The complaint alleges that Ortiz possessed and distributed child pornography on Sept. 11, 2012, at his residence in Pojoaque Pueblo. According to the complaint, the investigation of the case was initiated in July 2012, after the National Center for Missing & Exploited Children (NCMEC) received information that images consistent with child pornography had been posted on a social networking site. The NCMEC sent the tip to the New Mexico Attorney General’s Office (NMAGO). In early August 2012, after determining that the images were posted using an e-mail account subscribed to Ortiz, the NMAGO and the New Mexico Internet Crimes Against Children (ICAC) Task Force contacted the FBI. The complaint alleges that, on September 11, 2012, the FBI executed a federal search warrant at Ortiz’s residence and seized a computer and a computer flash drive that allegedly contain images consistent with child pornography.
If convicted of the distribution offense, Ortiz faces not less than five years and not more than 20 years of imprisonment. If convicted of the possession offense, Ortiz faces a maximum 10-year term of imprisonment.
The case was investigated by the Albuquerque Division of the FBI, the NMAGO, the New Mexico ICAC Task Force, and the New Mexico Regional Computer Forensics Lab, with assistance from the Bureau of Indian Affairs, Office of Justice Services, Northern Pueblos Agency, and the Pojoaque Pueblo Tribal Police Department.
The case, which is being prosecuted by Assistant U.S. Attorney Jacob A. Wishard, was brought as part of Project Safe Childhood, a nationwide initiative launched in May 2006 by the Department of Justice to combat the growing epidemic of child sexual exploitation and abuse. Led by U.S. Attorneys’ Offices and the Criminal Division’s Child Exploitation and Obscenity Section, Project Safe Childhood marshals federal, state, and local resources to better locate, apprehend, and prosecute individuals who exploit children via the Internet, as well as to identify and rescue victims. For more information about Project Safe Childhood, please visit www.projectsafechildhood.gov.

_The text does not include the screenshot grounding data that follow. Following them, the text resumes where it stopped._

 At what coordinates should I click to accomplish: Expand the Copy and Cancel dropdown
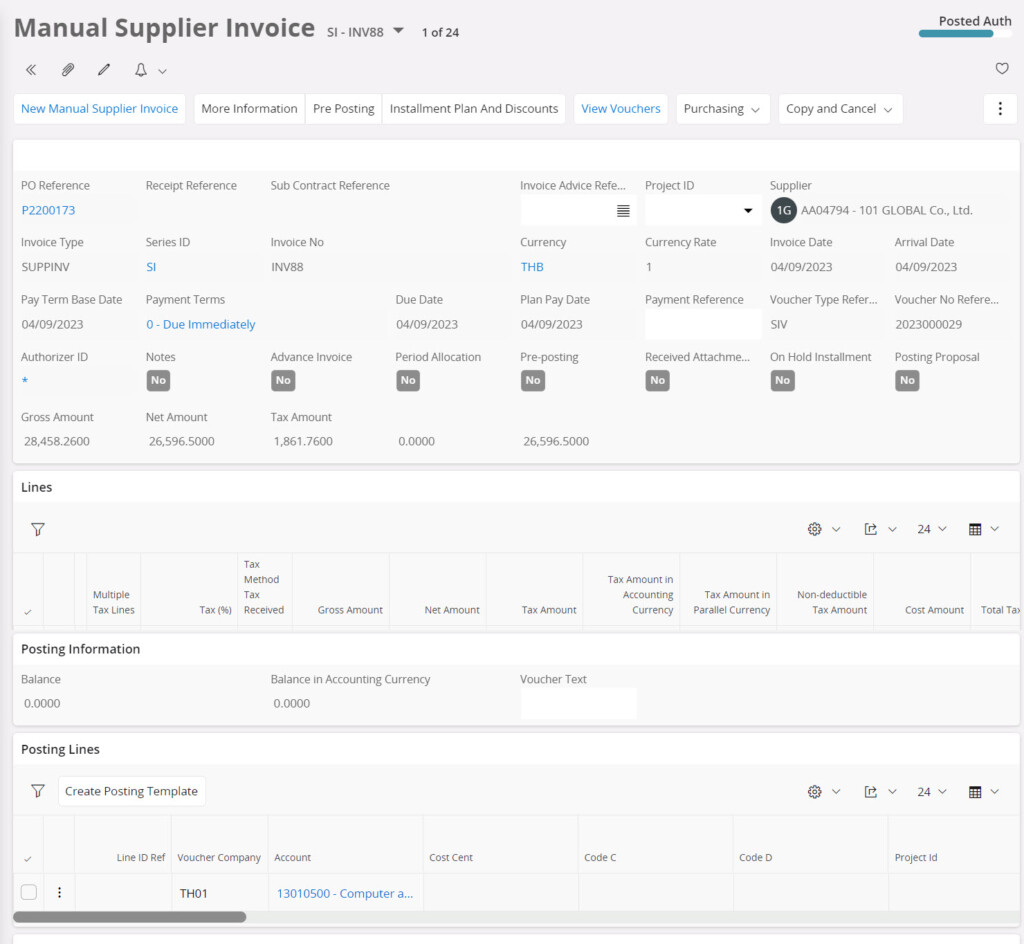click(x=840, y=109)
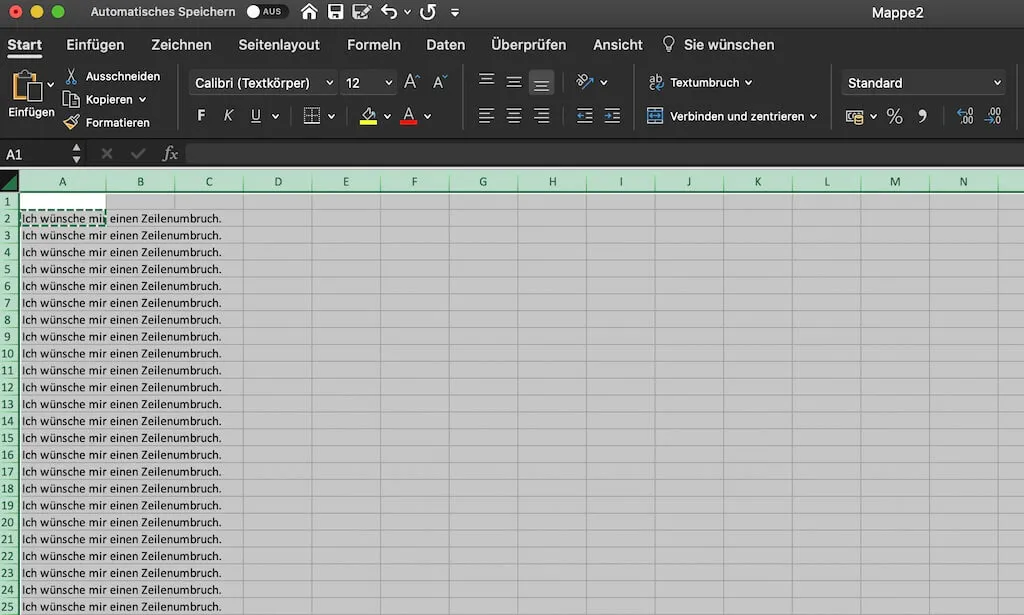Open the Standard number format dropdown
Screen dimensions: 1024x615
(920, 82)
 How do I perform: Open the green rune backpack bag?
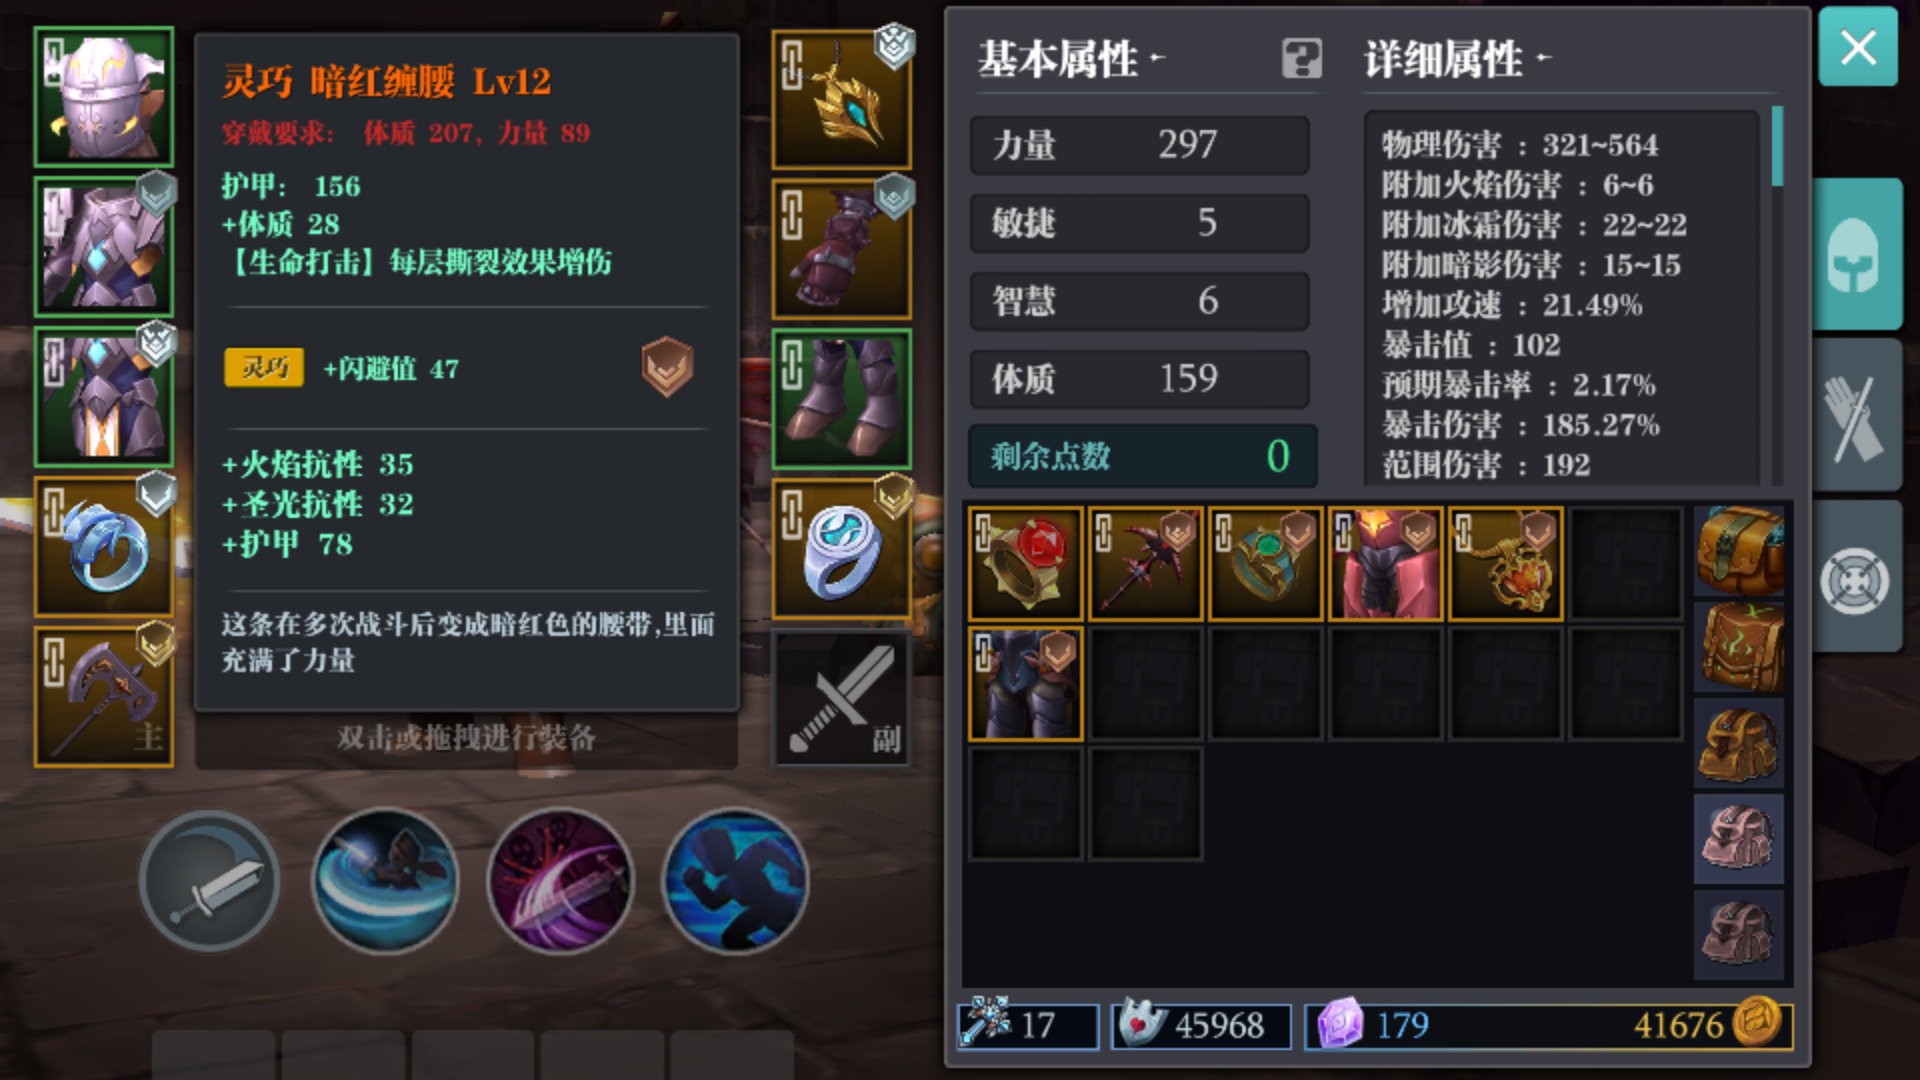tap(1740, 647)
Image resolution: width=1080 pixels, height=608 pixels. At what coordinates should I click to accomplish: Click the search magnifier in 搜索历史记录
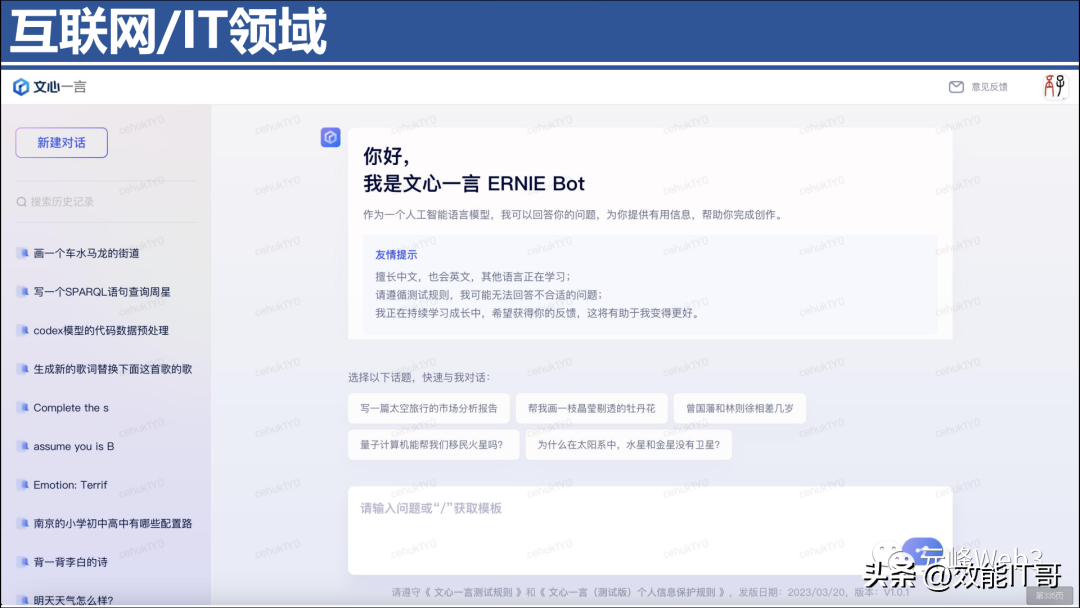22,200
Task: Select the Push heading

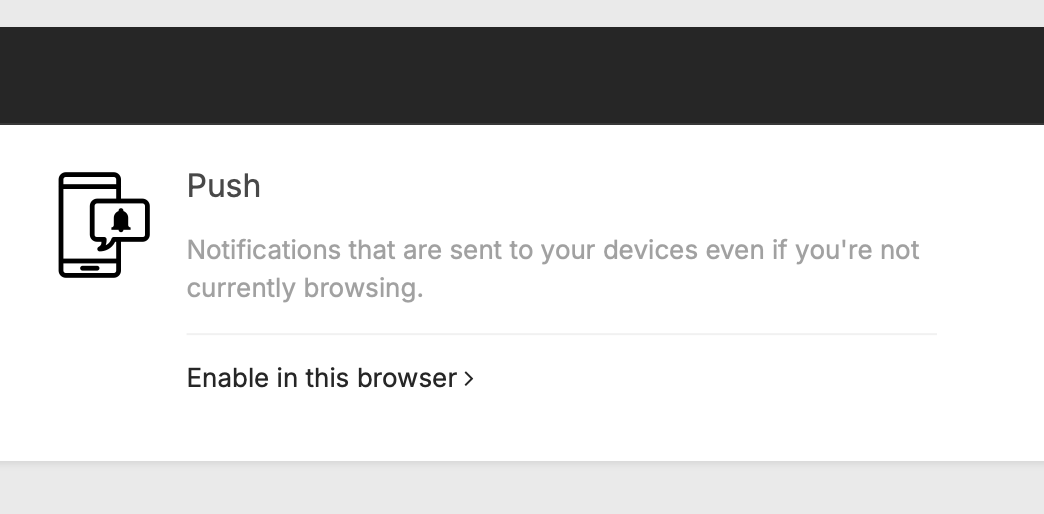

The case also was brought as part of the NM ICAC Task Force whose mission it is to locate, track, and capture Internet child sexual predators and Internet child pornographers in New Mexico. There are 64 federal, state, and local law enforcement agencies associated with the task force, which is funded by a grant administered by the NMAGO. Anyone with information relating to suspected child predators and suspected child abuse is encouraged to contact federal or local law enforcement.
Charges in criminal complaints are only accusations. All criminal defendants are presumed innocent unless proven guilty beyond a reasonable doubt.